Ponts de mai: Quels risques court-on à faire rater la classe à son enfant?

EDUCATION Le mois de mai comporte quelques possibilités de faire le pont, dont de nombreuses familles ne comptent pas se priver, quitte à faire «sécher» leurs enfants...

Delphine Bancaud

— 

Une famille en vacances
Une famille en vacances — pIxabay/Jill111
  • En mai, certains parents d’élèves sont tentés de faire rater l’école à leurs enfants pour profiter de week-ends prolongés à l’occasion de jours fériés.
  • Selon l’article L.131-8 du code de l’éducation, les élèves sont soumis à une obligation d’assiduité et ne peuvent rater la classe que dans des cas bien précis.
  • En pratique, les sanctions ne sont presque jamais appliquées. Mais les élèves absents peuvent être pénalisés dans leurs apprentissages.

La tentation était forte ce lundi pour les parents, de faire rater la classe à leurs enfants pour faire le pont, le 8 mai tombant un mardi. Une liberté que certains s’étaient déjà octroyée lors du week-end du 1 er mai.

Et cette entorse avec les règles fixées par le calendrier scolaire pourrait être réitérée par certains parents, le jour de l’Ascension (le 10 mai) un jeudi. Or, en France, il y a classe dans les établissements publics les veilles de jour férié. Sauf si le conseil d’administration de l’établissement a voté sa fermeture.

Seuls quelques motifs légitimes

Les élèves étant soumis à une obligation d’assiduité, ils ne peuvent rater la classe que dans des cas bien précis, comme l’indique l’article L.131-8 du code de l’éducation : « Lorsqu’un enfant manque momentanément la classe, les personnes responsables doivent, sans délai, faire connaître au directeur ou à la directrice de l’établissement les motifs de cette absence. Les seules raisons considérées comme légitimes sont les suivantes : maladie de l’enfant, maladie transmissible ou contagieuse d’un membre de la famille, réunion solennelle de famille, empêchement résultant de la difficulté accidentelle des communications, absence temporaire des personnes responsables lorsque les enfants les suivent. Les autres motifs sont appréciés par l’autorité de l’Etat compétente en matière d’éducation ».

De plus, l’article R. 131-5 du code de l’éducation précise qu’« en cas d’absence prévisible, les personnes responsables de l’enfant en informent préalablement le directeur de l’école ou le chef de l’établissement et en précisent le motif.

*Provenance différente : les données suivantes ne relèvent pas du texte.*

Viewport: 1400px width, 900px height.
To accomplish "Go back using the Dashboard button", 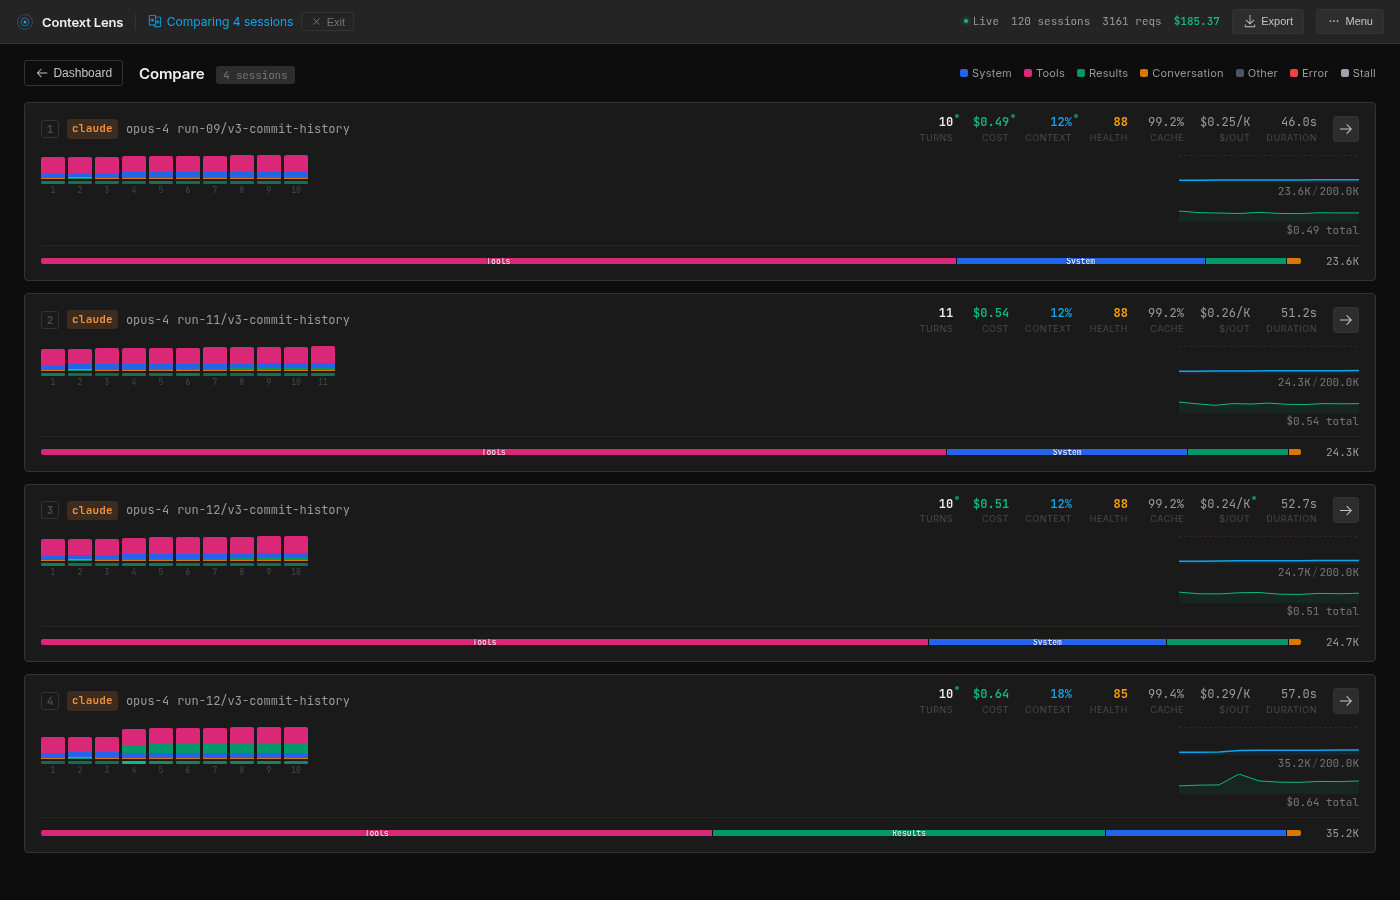I will (73, 72).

S’il y a doute sérieux sur la légitimité du motif, le directeur de l’école ou le chef de l’établissement invite les personnes responsables de l’enfant à présenter une demande d’autorisation d’absence qu’il transmet au directeur académique des services de l’éducation nationale agissant sur délégation du recteur d’académie. »

Etre dans le viseur de l’équipe enseignante

Mais les sanctions envers les parents sont très rares car selon le code de l’éducation, il faut qu’un élève rate quatre demi-journées en un mois dans le premier degré, et dix demi-journées en un mois dans le second degré, pour qu’une procédure soit enclenchée. Et l’article R624-7 du Code pénal, prévoit qu’une amende de 750 euros maximum peut être infligée aux parents de l’enfant absentéiste. Une sanction à visée dissuasive, car elle n’a été pratiquement jamais infligée.

Le principal risque que court la famille est plutôt d’être mal vue par le directeur de l’établissement et les enseignants des enfants. Quelques tweets de profs excédés en témoignent.

Par ailleurs, les enfants qui auront raté des heures de cours, devront rattraper ce qui a été enseigné. Ce qui n’est pas toujours aisé, car il faut récupérer les cahiers d’un camarade bienveillant (et présent, lui).